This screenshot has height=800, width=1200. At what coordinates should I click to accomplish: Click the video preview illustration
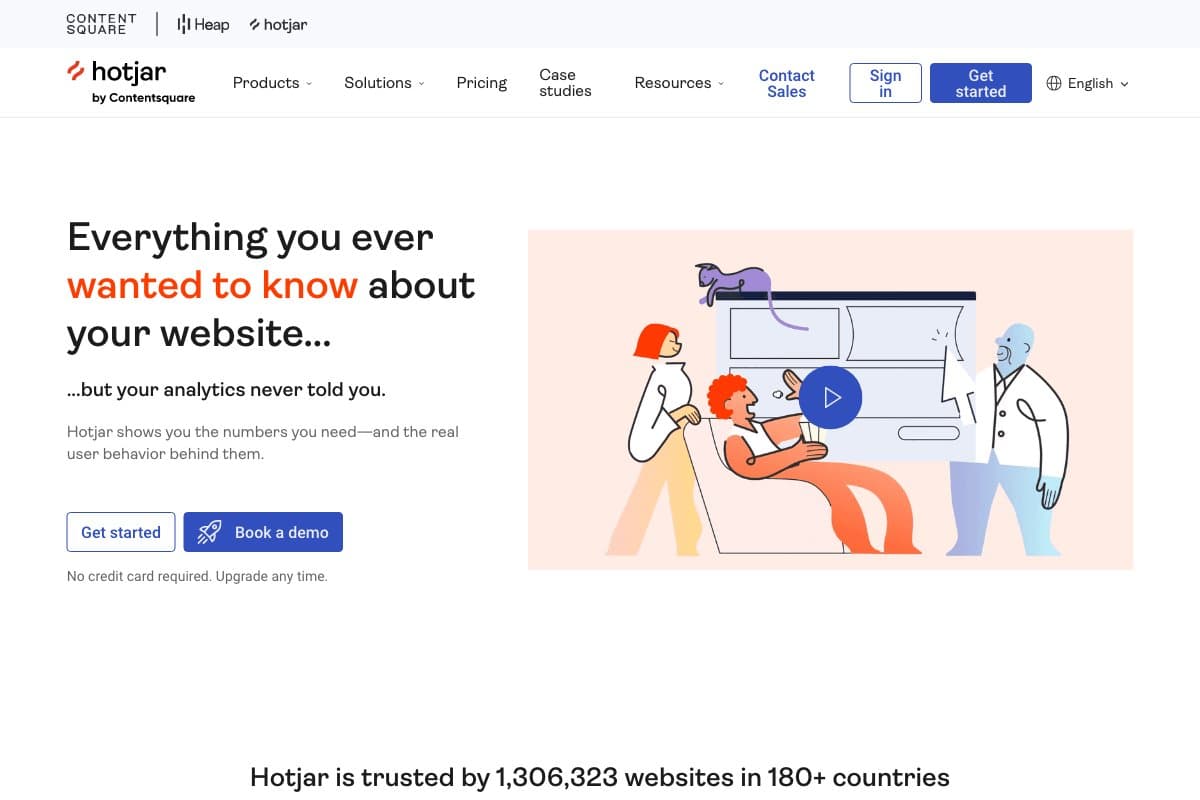[830, 397]
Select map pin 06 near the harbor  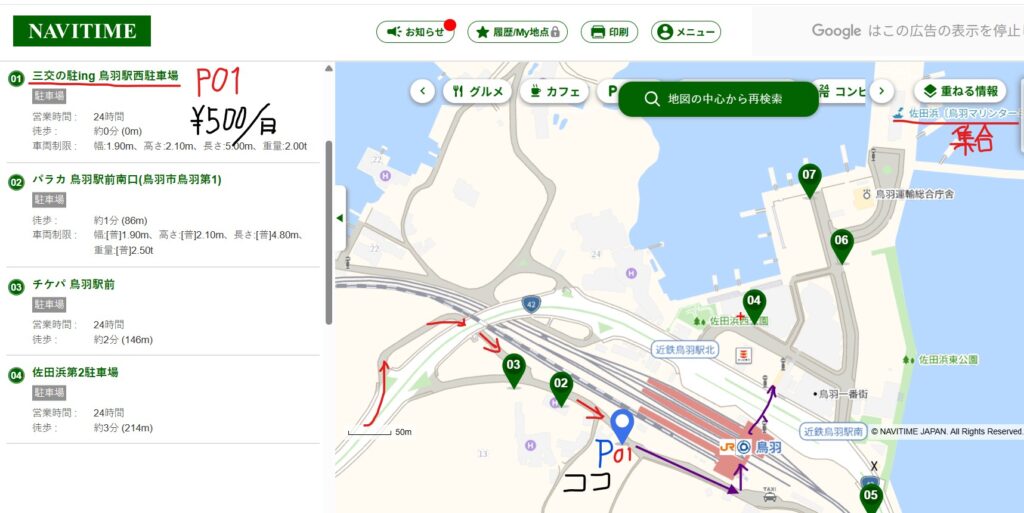click(841, 243)
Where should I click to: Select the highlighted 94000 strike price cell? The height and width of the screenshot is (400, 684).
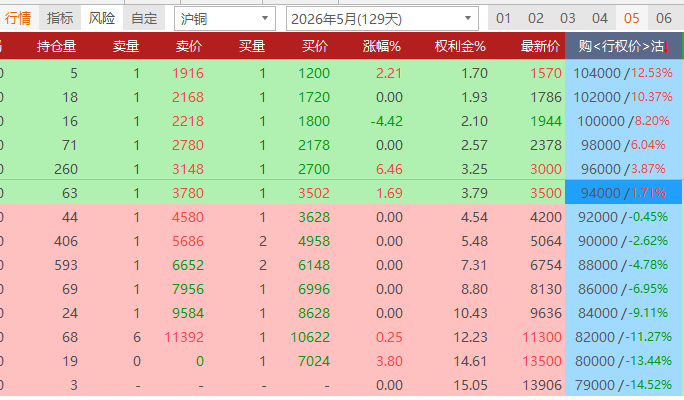coord(600,191)
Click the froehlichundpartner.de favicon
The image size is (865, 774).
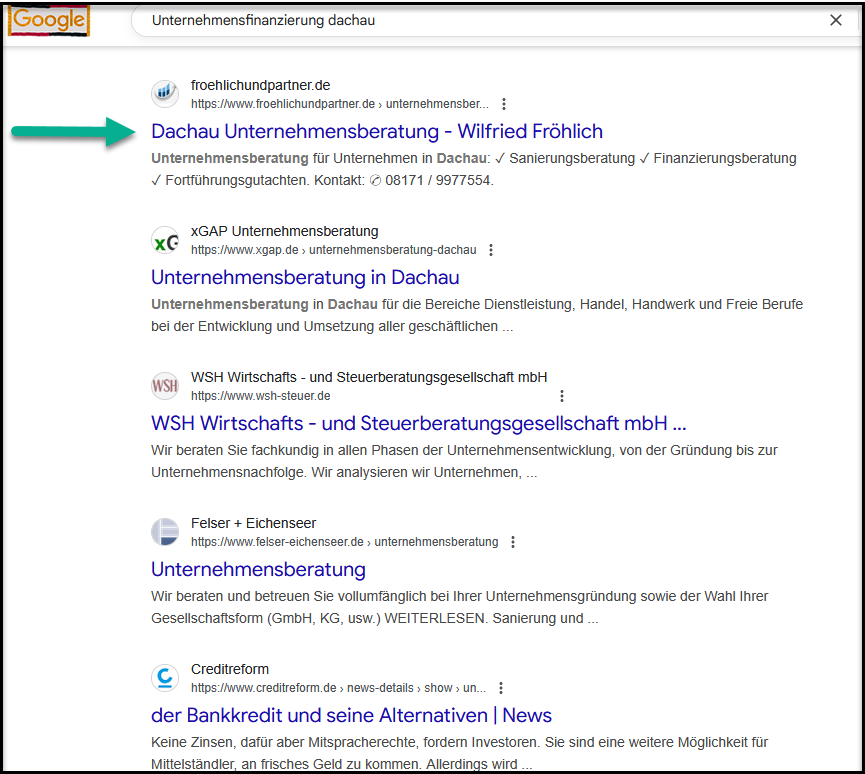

[ASSIGNMENT]:
Extract precisely the lines beginning at the line containing "Where should I" and ending at the last line of the entries above, exactly as written and with no pictures.

[EXERCISE RESPONSE]:
Where should I click to: Select the highlighted 94000 strike price cell? The height and width of the screenshot is (400, 684).
coord(600,191)
Click the froehlichundpartner.de favicon
The image size is (865, 774).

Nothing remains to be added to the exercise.